My company, however, is relatively young, and hasn't weathered a downturn before, so in many ways this is unchartered territory. I'm currently thinking about how to prepare my company to thrive (yes, thrive) even if the economy doesn't. If you're doing the same, here are four questions to ask.
How much of your revenue is at risk?
Just like a savvy investor might analyze his or her portfolio during a downturn, business leaders need to identify which clients might be hit hard by a recession.
Industries aren't the only thing you need to evaluate. Are your clients venture-backed startups? VC firms can struggle during downturns, and may not be able to invest additional capital in struggling portfolio companies.
Furthermore, is your product essential to your customers, or is it discretionary? If it's discretionary, is it a high-cost product that customers will see as a good source of cost savings when their budget gets tight? Or is it an inexpensive product that may fly under the radar?
Overall, we feel good about the diversity and financial health of our customer base. But our best protection is the fact that, for most of our clients, we offer a service (customer support) that is essential for their business.
Are your marketing and sales teams prepared to turn on the gas?
All of our growth has come from referrals, so we have spent almost nothing on marketing. It may seem counterintuitive to change that now, when we could be setting that money aside to weather an economic storm.
But we're taking the opposite approach. Over the last six months, we've invested in building the content on our blog. We've hired firms to help us with SEO and marketing strategy and shifted internal resources to increase our activity on social media.
Our goal is to build a solid marketing foundation. In a few months, if we need to add fuel to our marketing engine to increase business, we'll be in great shape to do so because of the work we're doing today.
What is your next big product or service?
When your core business is growing fast, it's hard to find time to think about new products, let alone find the resources to invest. This is the core of the Innovator's Dilemma - when times are good, you have no time to innovate, and when times are bad, it's too late.

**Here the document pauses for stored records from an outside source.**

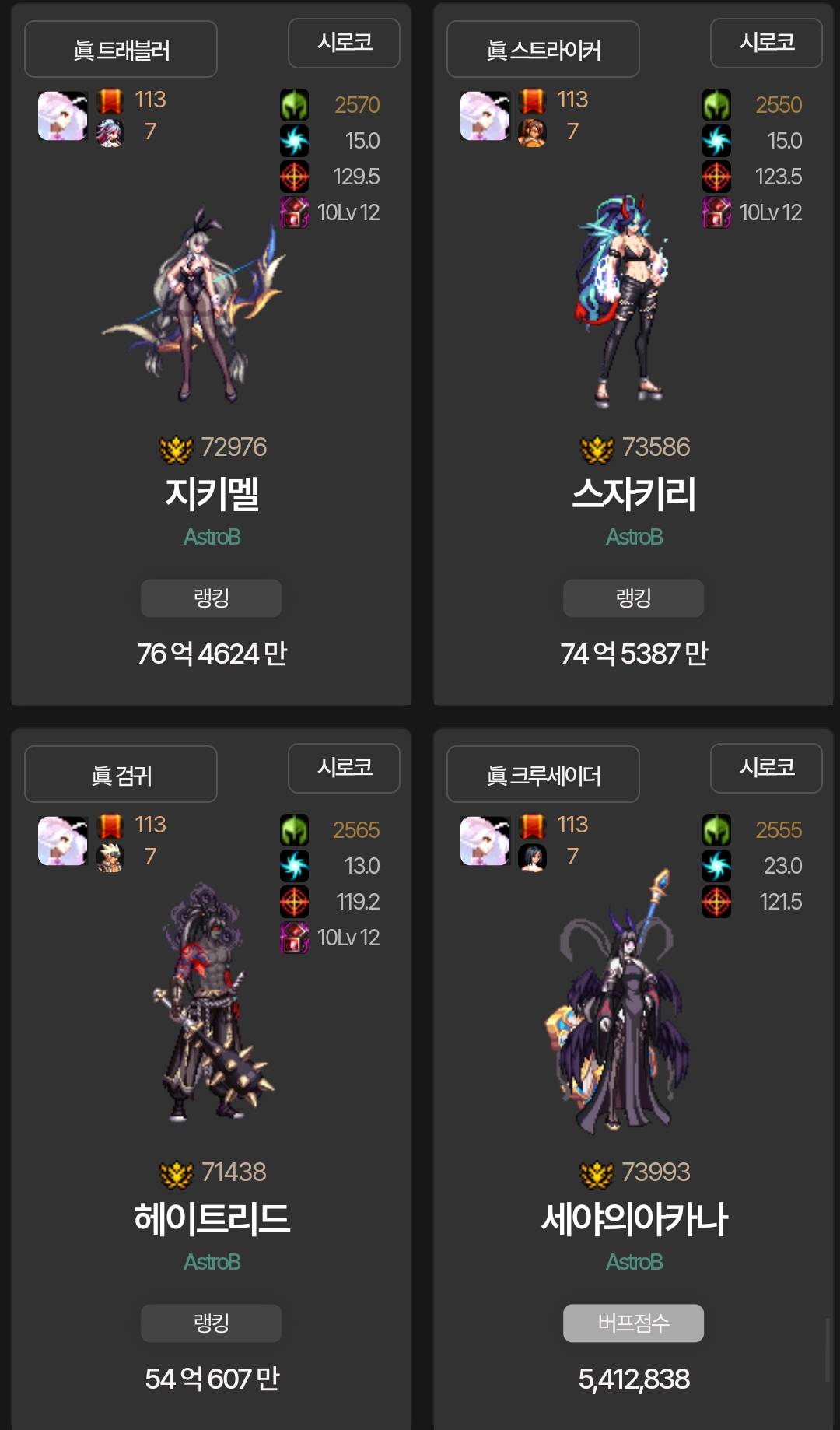This screenshot has height=1430, width=840.
Task: Click the 버프점수 button for 세야의아카나
Action: tap(633, 1323)
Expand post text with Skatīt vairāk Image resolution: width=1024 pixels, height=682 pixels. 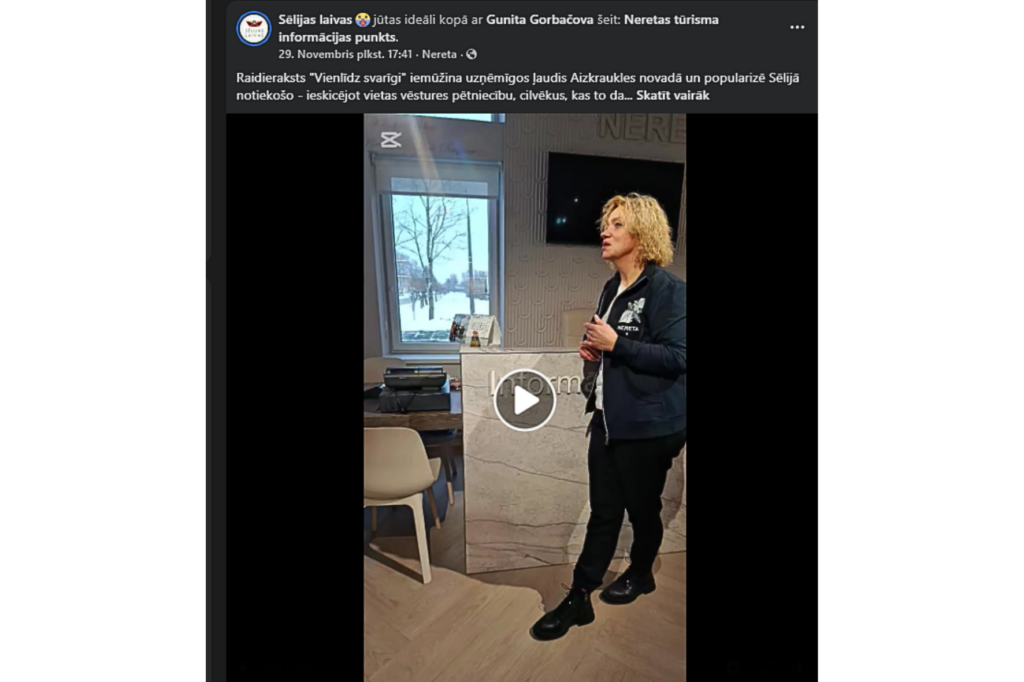[673, 95]
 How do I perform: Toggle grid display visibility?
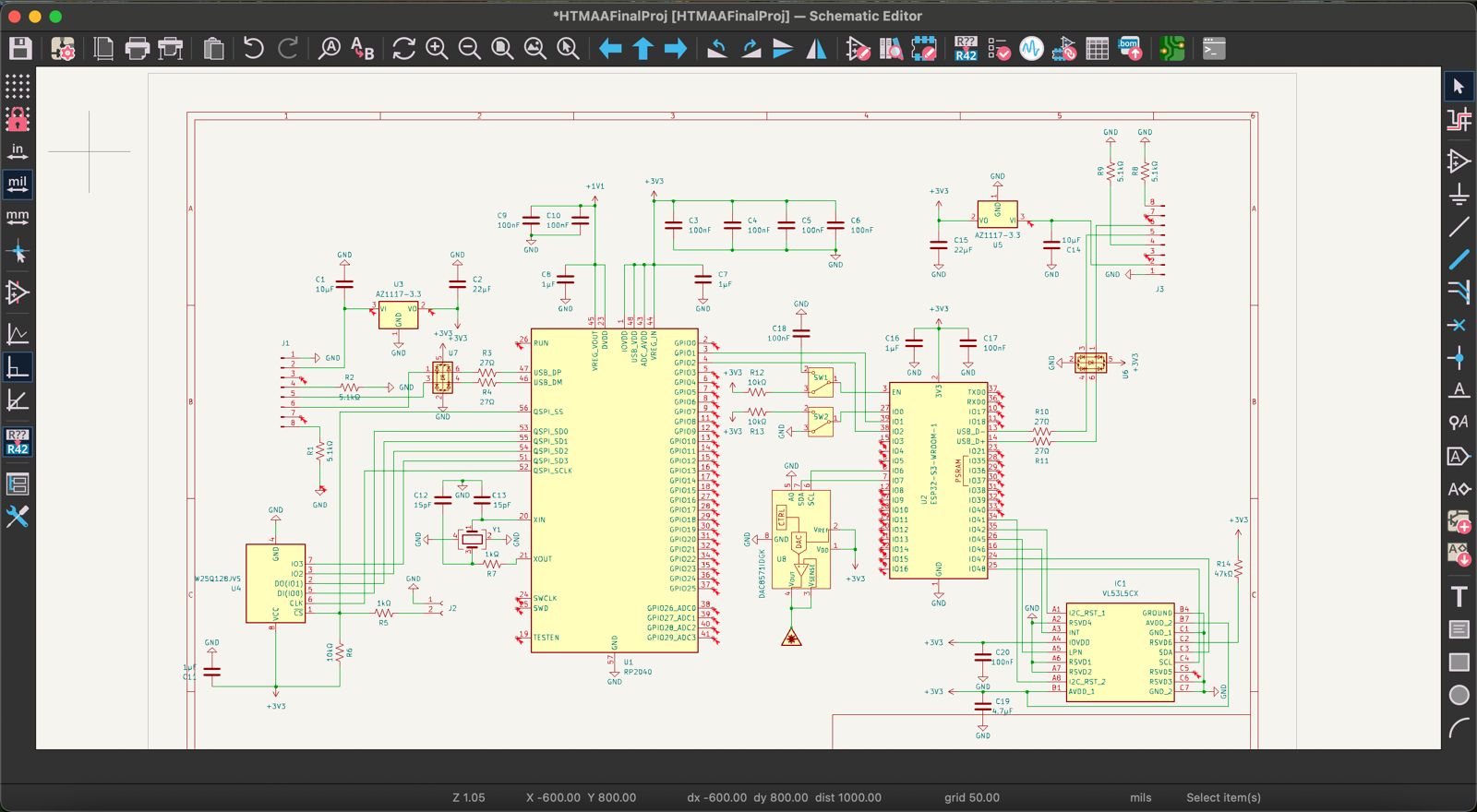[x=18, y=86]
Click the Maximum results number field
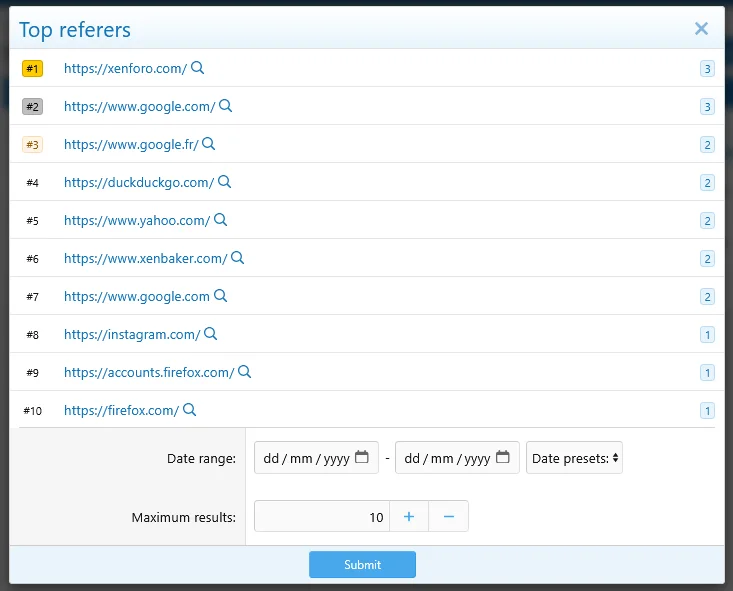The height and width of the screenshot is (591, 733). coord(321,516)
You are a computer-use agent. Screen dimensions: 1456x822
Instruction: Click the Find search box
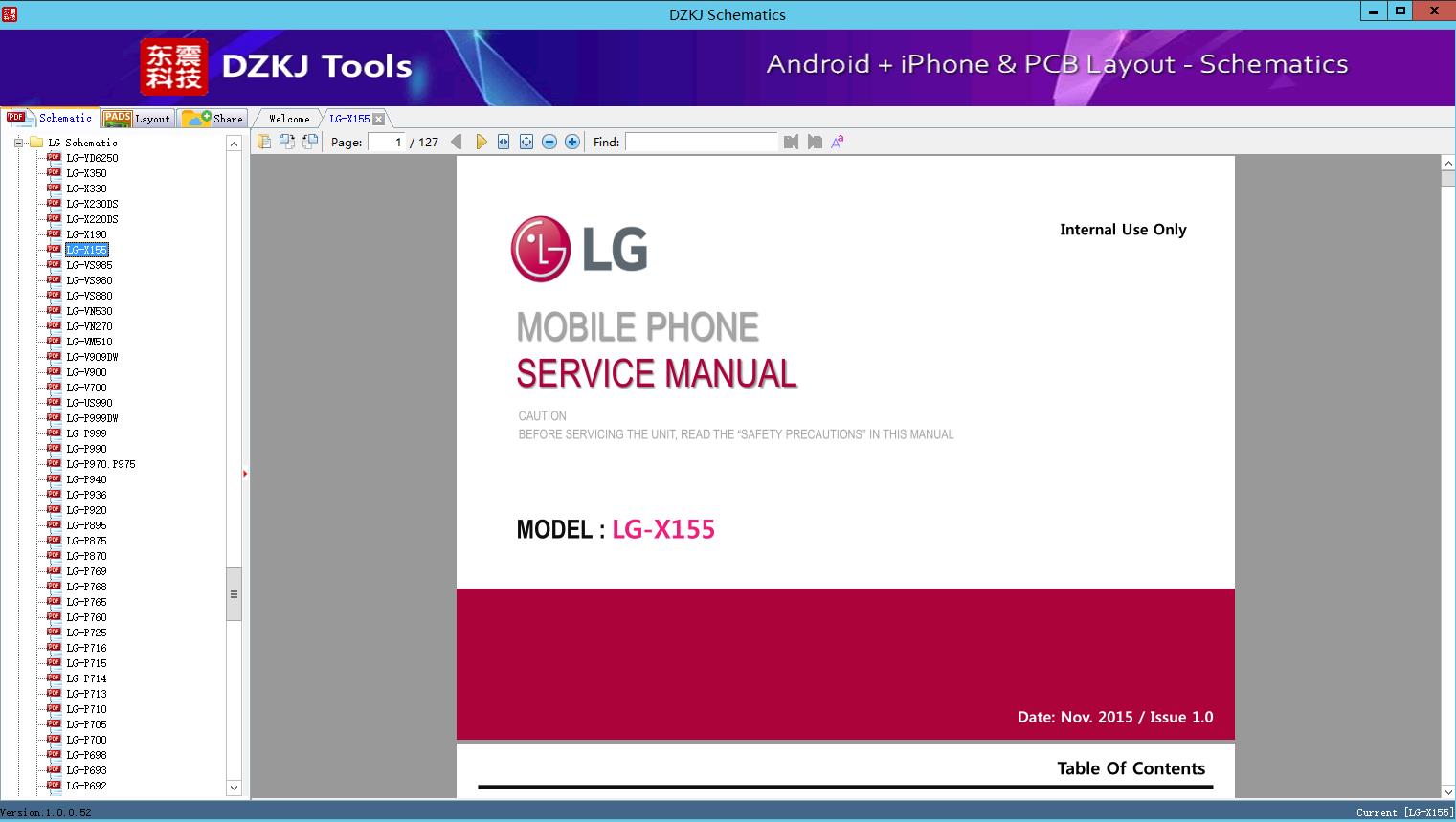702,142
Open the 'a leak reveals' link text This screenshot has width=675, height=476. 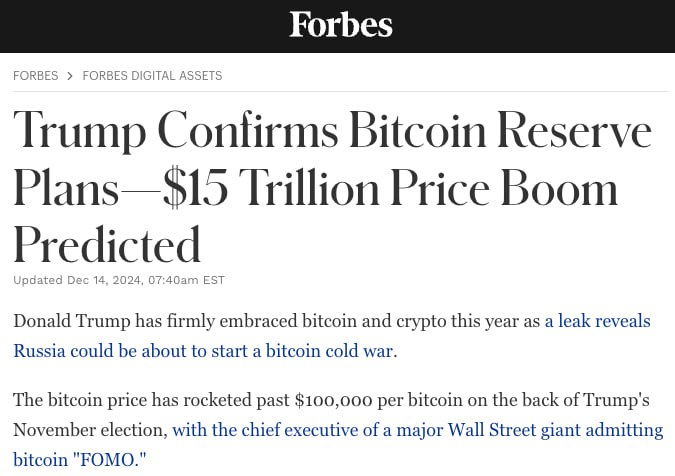click(x=598, y=321)
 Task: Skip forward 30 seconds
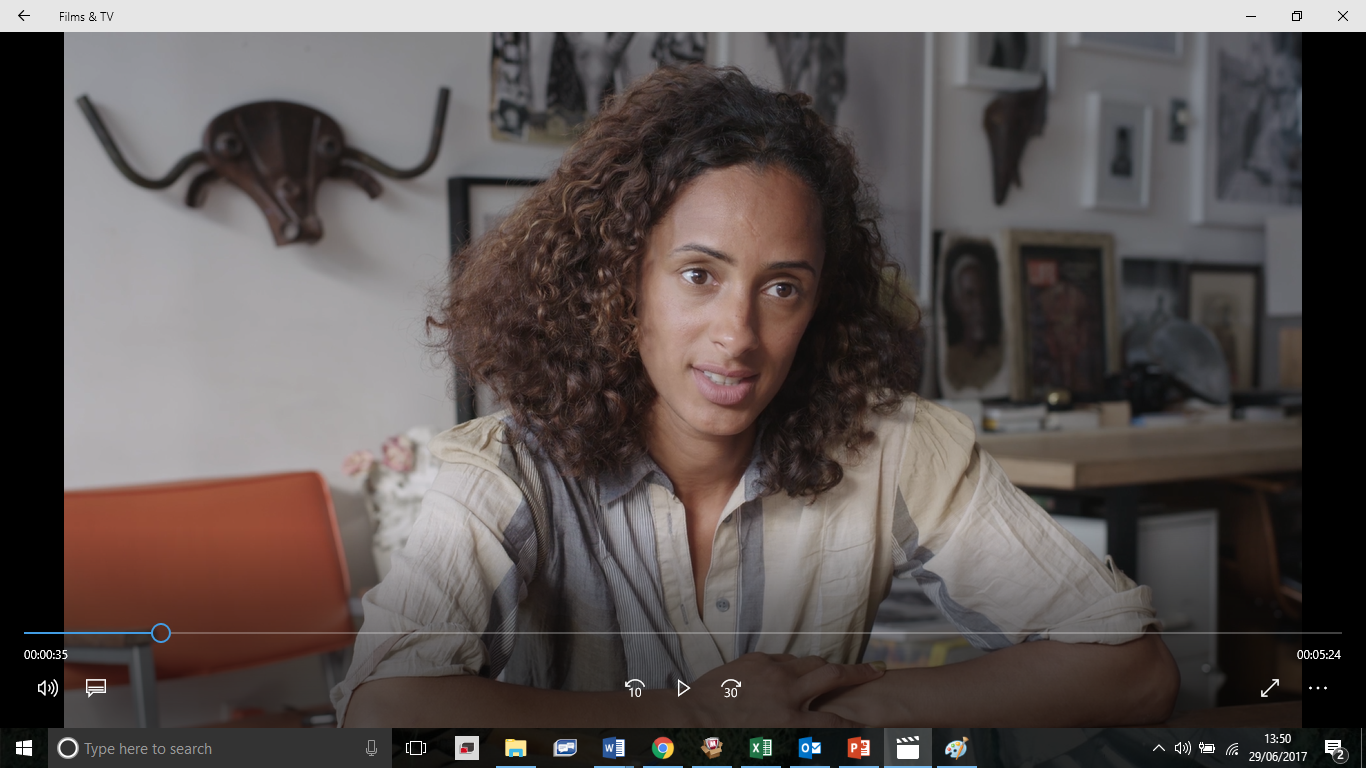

The solution: create a budget for innovation and hire an outsider to execute. We've often thought about selling the online trainings we've developed. But it's far outside of our core business. This fall, we're aiming to engage a consultant to explore and launch this business for us.
At the same time, we're looking to offer new services to our current client base. We're currently adding UI/UX design and expanding our direct mail business. Both are outside our core business of customer support, but they enable us to build deeper relationships with our clients - helping them grow, and increasing our own economic resilience at the same time.
How much cash do you have on hand?
Warren Buffett is famous for having large amounts of cash reserves available; Business Insider reported that he's currently holding a whopping $34 billion.
You don't need $34 billion in the bank to survive a recession. But all business leaders can (and should) leverage Buffett's strategy during an economic downturn. If your company's savings accounts look sparse today, set aside additional cash while your sales are high. We've been focused on this all year, and our reserves are at an all time high.
Recession may be on the horizon, or it may still be over a year away. Either way, it's time to prepare. If we turn out to be early, that's perfectly fine. Our efforts will still put us in a stronger position to prosper when the recession finally arrives.